Geflüchtete in Berlin

Unterbringung Geflüchteter in Berlin: Kosten stark gestiegen

Trotz sinkender Flüchtlingszahlen steigen die Ausgaben Berlins für Unterkünfte und Integration weiter. Großunterkünfte belasten den Haushalt besonders stark.

Obwohl die Zahl der Geflüchteten in Berlin sinkt, steigen die Kosten für die Unterbringung der Menschen.
Obwohl die Zahl der Geflüchteten in Berlin sinkt, steigen die Kosten für die Unterbringung der Menschen.Boris Roessler/dpa

Die Kosten für die Unterbringung von Geflüchteten in Berlin sind in den vergangenen vier Jahren deutlich gestiegen. Das zeige eine interne Berechnung des Berliner Senats, wie die B.Z. berichtet. Demnach erhöhten sich die Ausgaben von 312 Millionen Euro im Jahr 2020 auf 883 Millionen Euro im Jahr 2024.

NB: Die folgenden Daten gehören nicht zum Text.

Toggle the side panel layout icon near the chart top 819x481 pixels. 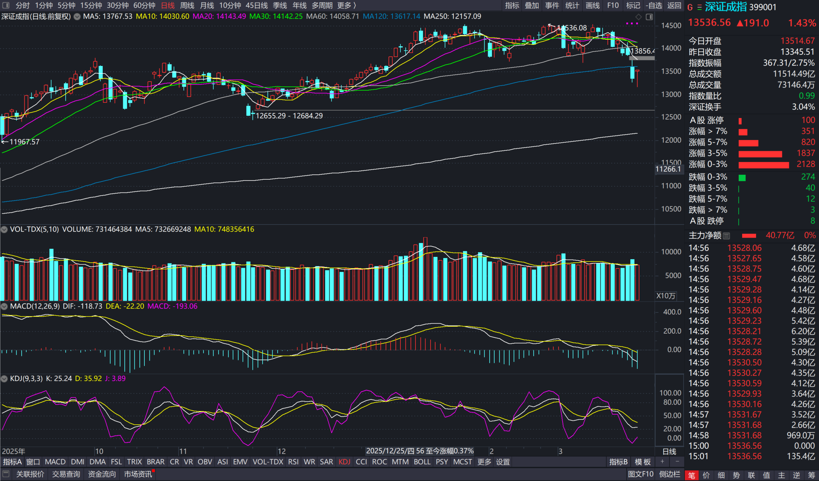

Einen erheblichen Anteil an den Ausgaben haben große Unterkünfte. Allein für den früheren Flughafen Tegel, der als zentrale Anlaufstelle für Geflüchtete dient, werden im Jahr 2024 rund 260 Millionen Euro veranschlagt. Auch andere Großstandorte wie das ehemalige Flughafengelände Tempelhof gelten nach Angaben der Behörden als besonders kostenintensiv.

Die steigenden Kosten sind Teil einer längerfristigen Entwicklung. Zwischen 2022 und 2025 summieren sich die Ausgaben Berlins für Unterbringung, Versorgung und Integration Geflüchteter auf insgesamt 2,24 Milliarden Euro. Damit haben sich die Aufwendungen im Vergleich zu früheren Jahren nahezu verdoppelt.

Zahl der Geflüchteten rückläufig, doch Kosten steigen weiter

Wegen der Belastungen hatte die schwarz-rote Koalition zeitweise erwogen, eine finanzielle Notlage auszurufen und damit zusätzliche Kredite zu ermöglichen. Nach Angaben der B.Z. gilt dieser Plan jedoch als verworfen. Im Doppelhaushalt für die Jahre 2026 und 2027 seien jährlich bis zu 870 Millionen Euro als Reserve für die Unterbringung Geflüchteter eingeplant.

Obwohl die Kosten weiter steigen, ist die Zahl neuer Geflüchteter rückläufig. Im Jahr 2024 kamen laut Behördenangaben rund 21.000 Menschen nach Berlin – etwa ein Drittel weniger als im Vorjahr. Bis Ende Oktober 2025 wurden rund 11.700 neue Ankünfte gezählt. Aktuell leben etwa 36.850 Menschen in Einrichtungen des Landesamts für Flüchtlingsangelegenheiten, wie die Behörde mitteilt. Dazu zählen Containerunterkünfte, Wohnheime, Hotels, Hostels und ehemalige Bürogebäude.

Angesichts der sinkenden Zugangszahlen und der weiterhin hohen Kosten für bestehende Unterkünfte verständigte sich die Koalition vor wenigen Wochen darauf, vorerst keine neuen Standorte für die Unterbringung von Geflüchteten zu errichten.